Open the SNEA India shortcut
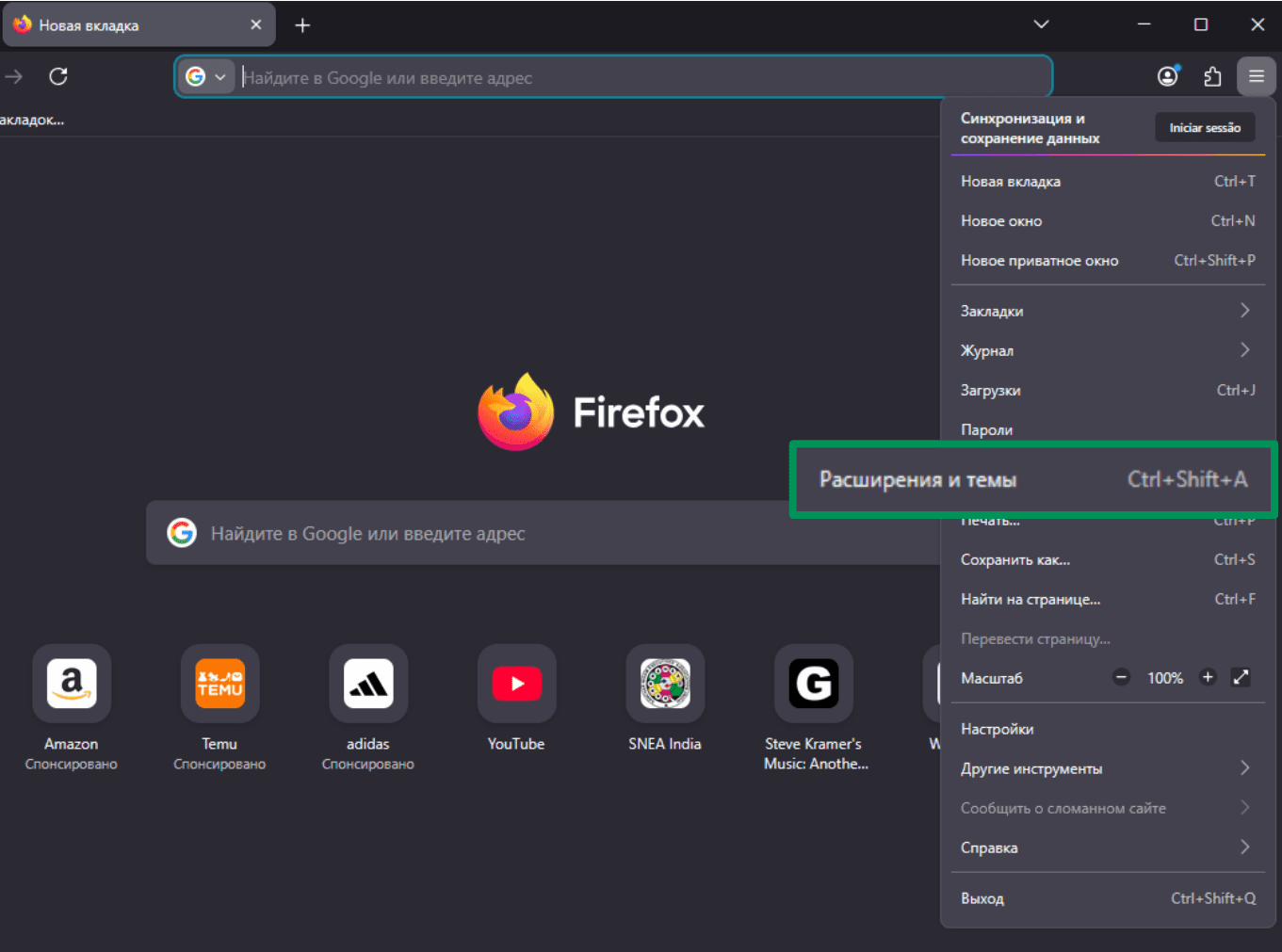1282x952 pixels. (x=665, y=684)
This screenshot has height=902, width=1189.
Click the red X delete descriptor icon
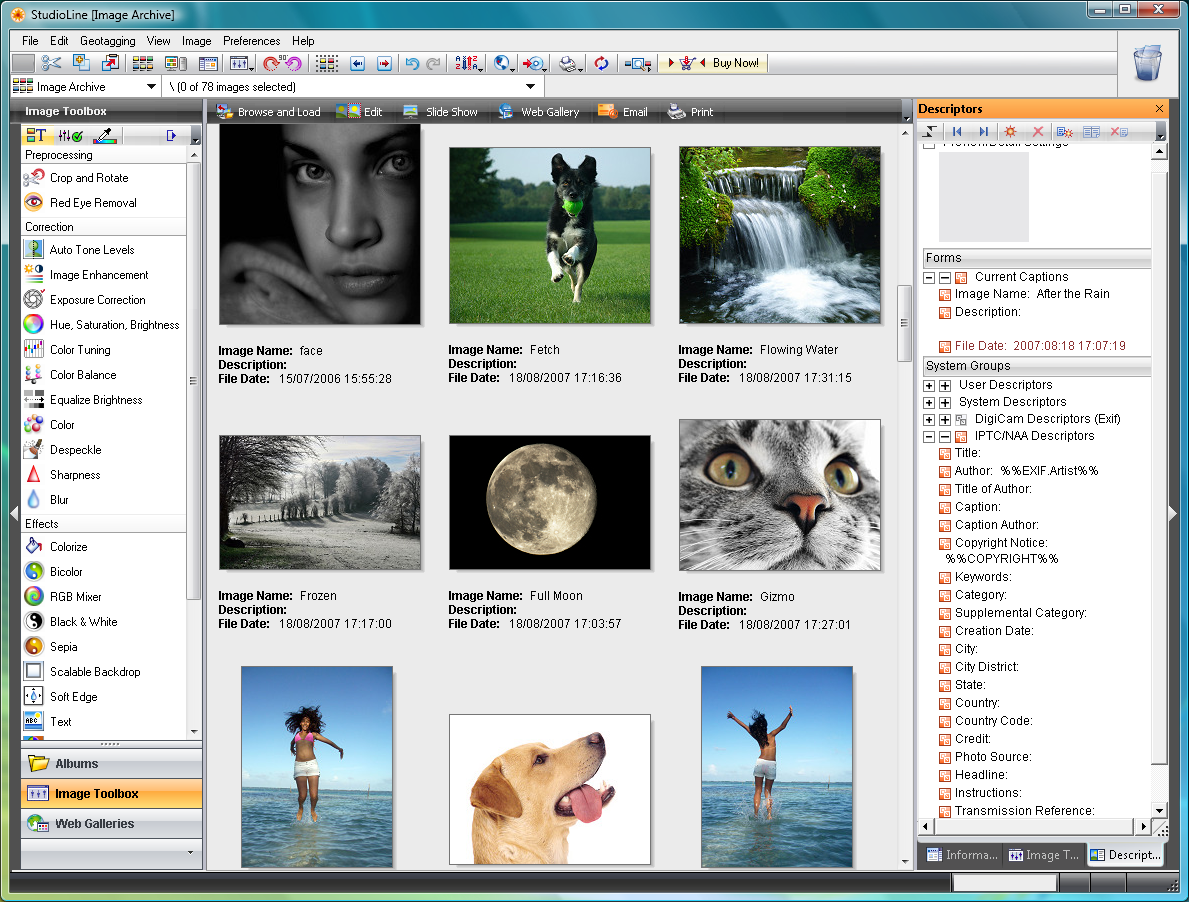click(x=1038, y=132)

| WHAT NEEDS TO BE DONE |
Line by line and exactly, write out the material above. Skip the pictures.

| OUTPUT BELOW |
Open the SNEA India shortcut
1282x952 pixels. (x=665, y=684)
This screenshot has height=902, width=1189.
Click the red X delete descriptor icon
click(x=1038, y=132)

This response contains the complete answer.